Fasnacht in Zell Hürus Giusi übergibt Orden an seinen Sohn

Wolfgang Grether
Ein Orden für den Sohn vom Hürus. Foto: /Wolfgang Grether

50 Jahre Schänzli-Vogtei Adelsberg wurde beim Zunftabend gefeiert.

Das Jubiläum war auch ein guter Grund für den Hüurs, länger zu bleiben als an anderen Zunftabenden. Der Abend begann sogar mit dem Hüruseinmarsch.

Begleitet von der Hürusmusik war damit schon von Anfang an alles auf gute, närrische Stimmung gesetzt. Für Vögtin Kathrin Berger ist der auf dem Adelsberg angeheiratete Giuisi einer der ihren. Genau so präsentierte er sich auch.

Viele Bekannte durften seinen Orden entgegennehmen. Höhepunkt war jedoch die Ordensübergabe an seinen Sohn, der das Geschenk mit sichtlich großer Freude und Stolz entgegennahm. Natürlich erhielt der Hürus neben anderen auch den Vogteienorden vom Zweidotterberg. „Hürus vom Adelsberg“ Thomas Kaiser ließ mit Witz, Humor, aber auch mit Aufgaben für das Publikum die Überleitungen der einzelnen Aufführungen zu eigenen Nummern werden.

Die Polizistinnen Annika und Kathrin Sturm berichteten von unterlassenen Hilfeleistungen am Hürus, aber auch vom „Wendekanzler Marius Lais“, den der Hürus gebraucht hatte.

Katja Berger übernahm den traditionellen Schärmuserbericht.
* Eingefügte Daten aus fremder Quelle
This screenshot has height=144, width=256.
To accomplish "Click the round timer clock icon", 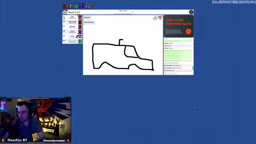I will coord(65,12).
Zu Klängen von Mozart besang und liebkoste sie die ihr lieb gewordenen Tiere. Eine tolle Idee, die mit viel Applaus belohnt wurde.
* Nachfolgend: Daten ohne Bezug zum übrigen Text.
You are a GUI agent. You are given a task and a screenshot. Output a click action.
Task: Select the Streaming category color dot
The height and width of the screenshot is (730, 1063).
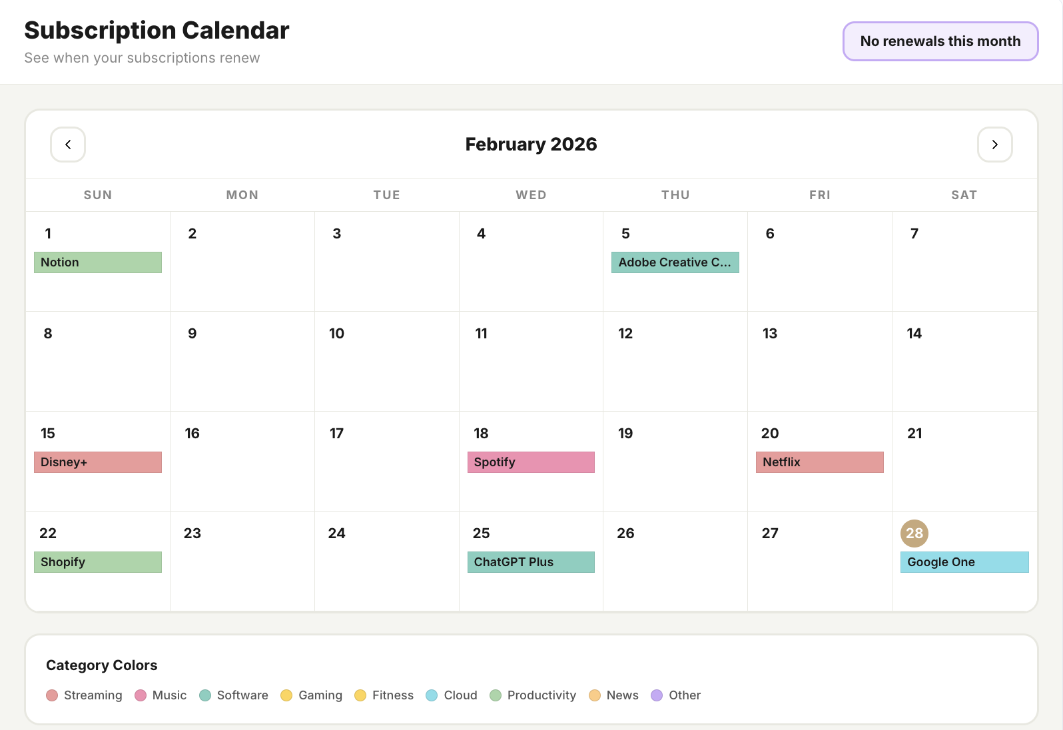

Anna Klauser und Melanie Freuschle berichteten in der Gemeinschaftspraxis von den Neugeborenen auf dem adeligen Berg. Die Schwangerschaftsgymnastik von Melanie durfte ihr Mann, der ehemalige Hürus, gleich mit begleiten. Paul Berger ließ die Zukunft auf dem Adelsberg unter der Überschrift „Isch des schön“ hochleben. Der Nachwuchs unterstütze musikalisch.

Jubiläum in der Küche

50 Jahre Schänzlivogtei und 30 Jahre Küchenteam Rita und Helmut Berger, das war der Vögtin eine eigene Nummer wert. Tim Mälzer hätte sich gefreut, denn endlich fand auf dem Adelsberg die Kochkunst ihren gebührenden Raum.
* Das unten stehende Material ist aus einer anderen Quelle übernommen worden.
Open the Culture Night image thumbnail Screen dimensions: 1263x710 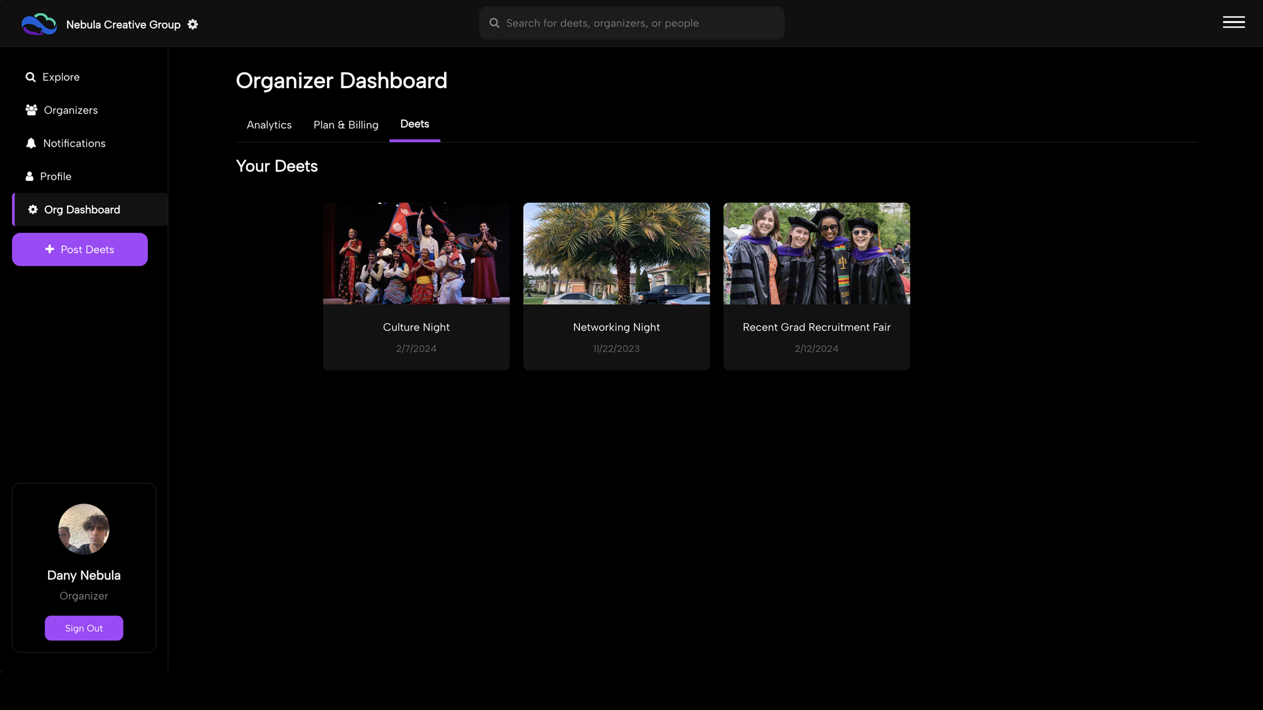(x=416, y=253)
Markus Sturm formierte seine „Schänzli-Singers“, die gekonnt die benötigen Hilfsarbeiter beim Ausbau des Schützenhauses in den Mittelpunkt ihres Vortrags rückten. Nachtwächterin Stefanie Kummerer berichtete von vielen Ruhestörungen auf dem Adelsberg. Diese sind aber eher auf das rege Vereinsleben als auf „Randale“ zurückzuführen. Über Jahrzehnte habe die Jugendgruppe im Dorf als Garant guter Jugendarbeit im Fokus gestanden. Jetzt soll sie wieder „neu aufgelegt“ werden. Leider seien die ehemaligen Mitglieder etwas reifer geworden, aber gerade das habe geholfen, sie wieder in die „alten Vorstandsämter“ zu heben, hieß es auf der Zunftabend-Bühne.

Kaiser tritt mit Enkel auf

Die Ansage der letzten Nummer blieb Markus Sturm vorbehalten, denn Thomas Kaiser zog es mit seinem Enkel Edo selbst auf die Bühne.

Wie in „alten Kaiserfamiliezeiten“ sang das Publikum bei der Hymne auf den Hürus begeistert mit. Kein Wunder, zog doch Edo alle Register auf dem Piano und ließ sein Opa seine Stimme mit Begeisterung erschallen.